Author: k8s-ci-robot

node/seccomp.md

@@ -28,6 +28,7 @@ This design should:
 *  be container-runtime agnostic
 *  allow use of custom profiles
 *  facilitate containerized applications that link directly to libseccomp
+*  enable a default seccomp profile for containers
 
 ## Use Cases
 
@@ -40,14 +41,16 @@ This design should:
     unmediated by Kubernetes
 4.  As a user, I want to be able to use a custom seccomp profile and use
     it with my containers
+5.  As a user and administrator I want kubernetes to apply a sane default
+    seccomp profile to containers unless I otherwise specify.
 
 ### Use Case: Administrator access control
 
 Controlling access to seccomp profiles is a cluster administrator
 concern. It should be possible for an administrator to control which users
 have access to which profiles.
 
-The [pod security policy](https://github.com/kubernetes/kubernetes/pull/7893)
+The [Pod Security Policy](https://github.com/kubernetes/kubernetes/pull/7893)
 API extension governs the ability of users to make requests that affect pod
 and container security contexts.  The proposed design should deal with
 required changes to control access to new functionality.
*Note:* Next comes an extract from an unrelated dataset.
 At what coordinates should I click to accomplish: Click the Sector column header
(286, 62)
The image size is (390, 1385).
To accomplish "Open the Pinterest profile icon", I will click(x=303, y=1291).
@@ -101,9 +104,7 @@ implement a sandbox for user-provided code, such as
 
 ## Community Work
 
-### Container runtime support for seccomp
-
-#### Docker / opencontainers
+### Docker / OCI
 
 Docker supports the open container initiative's API for
 seccomp, which is very close to the libseccomp API.  It allows full
@@ -112,14 +113,21 @@ specification of seccomp filters, with arguments, operators, and actions.
 Docker allows the specification of a single seccomp filter.  There are
 community requests for:
 
-Issues:
-
 * [docker/22109](https://github.com/docker/docker/issues/22109): composable
   seccomp filters
 * [docker/21105](https://github.com/docker/docker/issues/22105): custom
   seccomp filters for builds
 
-#### rkt / appcontainers
+Implementation details:
+
+* [docker/17989](https://github.com/moby/moby/pull/17989): initial
+  implementation
+* [docker/18780](https://github.com/moby/moby/pull/18780): default blacklist
+  profile
+* [docker/18979](https://github.com/moby/moby/pull/18979): default whitelist
+  profile
+
+### rkt / appcontainers
 
 The `rkt` runtime delegates to systemd for seccomp support; there is an open
 issue to add support once `appc` supports it.  The `appc` project has an open
@@ -133,23 +141,23 @@ Issues:
 * [appc/529](https://github.com/appc/spec/issues/529)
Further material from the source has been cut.